Inhibition of ICa in single frog cardiac cells by quinidine, flecainide, ethmozin, and ethacizin.

The effects of four class I antiarrhythmic compounds on the Ca current (ICa), recorded with whole cell patch clamp in single isolated frog ventricular cells, were compared. Na and K currents were blocked by tetrodotoxin and Cs. Quinidine and flecainide induced an apparent tonic block with a 50% effective dose (ED50) at 10 and 20 microM, respectively; there was no clear use-dependent inhibition. Ethmozin and ethacizin, two phenothiazine derivatives, exhibited both tonic and use-dependent inhibition. Ethacizin was at least 10 times more potent than ethmozin; at 1 microM, it induced a 15% tonic block and 5, 35, and 42% use-dependent block at 0.125, 1, and 2 Hz, respectively.
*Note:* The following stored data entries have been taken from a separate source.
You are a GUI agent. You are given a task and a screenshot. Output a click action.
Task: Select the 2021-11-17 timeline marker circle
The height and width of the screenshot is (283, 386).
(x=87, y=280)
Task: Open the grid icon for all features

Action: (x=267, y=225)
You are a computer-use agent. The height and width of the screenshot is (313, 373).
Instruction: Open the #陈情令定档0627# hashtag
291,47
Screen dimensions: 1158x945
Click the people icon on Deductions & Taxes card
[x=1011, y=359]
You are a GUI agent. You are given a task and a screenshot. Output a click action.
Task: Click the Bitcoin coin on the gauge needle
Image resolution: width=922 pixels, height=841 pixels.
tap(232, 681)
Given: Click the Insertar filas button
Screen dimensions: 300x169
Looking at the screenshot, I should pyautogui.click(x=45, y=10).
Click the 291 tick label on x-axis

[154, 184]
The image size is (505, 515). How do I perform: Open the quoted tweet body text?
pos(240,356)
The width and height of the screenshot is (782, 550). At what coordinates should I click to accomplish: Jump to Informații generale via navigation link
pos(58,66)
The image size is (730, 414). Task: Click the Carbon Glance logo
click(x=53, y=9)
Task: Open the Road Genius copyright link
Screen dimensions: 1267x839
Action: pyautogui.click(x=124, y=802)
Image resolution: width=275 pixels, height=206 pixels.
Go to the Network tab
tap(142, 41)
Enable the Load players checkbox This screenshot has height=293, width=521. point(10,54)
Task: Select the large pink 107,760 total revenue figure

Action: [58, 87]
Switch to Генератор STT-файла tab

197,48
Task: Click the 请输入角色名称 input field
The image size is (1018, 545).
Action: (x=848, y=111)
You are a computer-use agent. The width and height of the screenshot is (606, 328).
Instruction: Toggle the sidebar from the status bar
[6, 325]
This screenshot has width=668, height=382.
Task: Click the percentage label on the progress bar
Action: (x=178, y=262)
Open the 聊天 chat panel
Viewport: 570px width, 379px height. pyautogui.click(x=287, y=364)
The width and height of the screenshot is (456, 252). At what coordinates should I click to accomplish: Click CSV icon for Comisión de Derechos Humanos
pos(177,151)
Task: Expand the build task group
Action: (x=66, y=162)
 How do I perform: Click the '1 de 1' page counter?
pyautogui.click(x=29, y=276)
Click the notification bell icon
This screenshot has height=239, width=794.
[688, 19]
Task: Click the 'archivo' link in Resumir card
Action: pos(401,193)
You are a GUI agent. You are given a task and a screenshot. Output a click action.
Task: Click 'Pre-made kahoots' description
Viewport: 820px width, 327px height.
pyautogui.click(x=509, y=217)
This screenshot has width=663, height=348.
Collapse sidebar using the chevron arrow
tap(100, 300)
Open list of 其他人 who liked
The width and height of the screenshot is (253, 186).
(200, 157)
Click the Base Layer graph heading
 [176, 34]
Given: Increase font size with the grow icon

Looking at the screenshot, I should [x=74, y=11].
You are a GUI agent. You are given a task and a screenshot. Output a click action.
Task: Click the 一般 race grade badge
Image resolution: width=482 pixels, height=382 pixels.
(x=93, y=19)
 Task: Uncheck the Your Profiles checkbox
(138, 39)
These compounds appeared only 3- to 10-fold less efficient on the ICa than on the Na current recorded in parallel experiments, with flecainide showing the largest different potency. All four compounds shifted the availability curves by a few millivolts toward hyperpolarization, had a clear voltage-dependent inhibition, and slowed reactivation, the latter effect being more marked with less negative holding potential. Consequently, the absence of use-dependence inhibition with quinidine and flecainide could be the consequence of a very fast association of the two compounds with the open channels that would be complete during the 200-ms depolarizing pulse. Since arrhythmias are frequently associated with tissue depolarization and can be related to Ca-dependent action potential and slow conduction, the inhibition of the ICa reported above should account, in part, both for the antiarrhythmic and the negative inotropic effects of these compounds.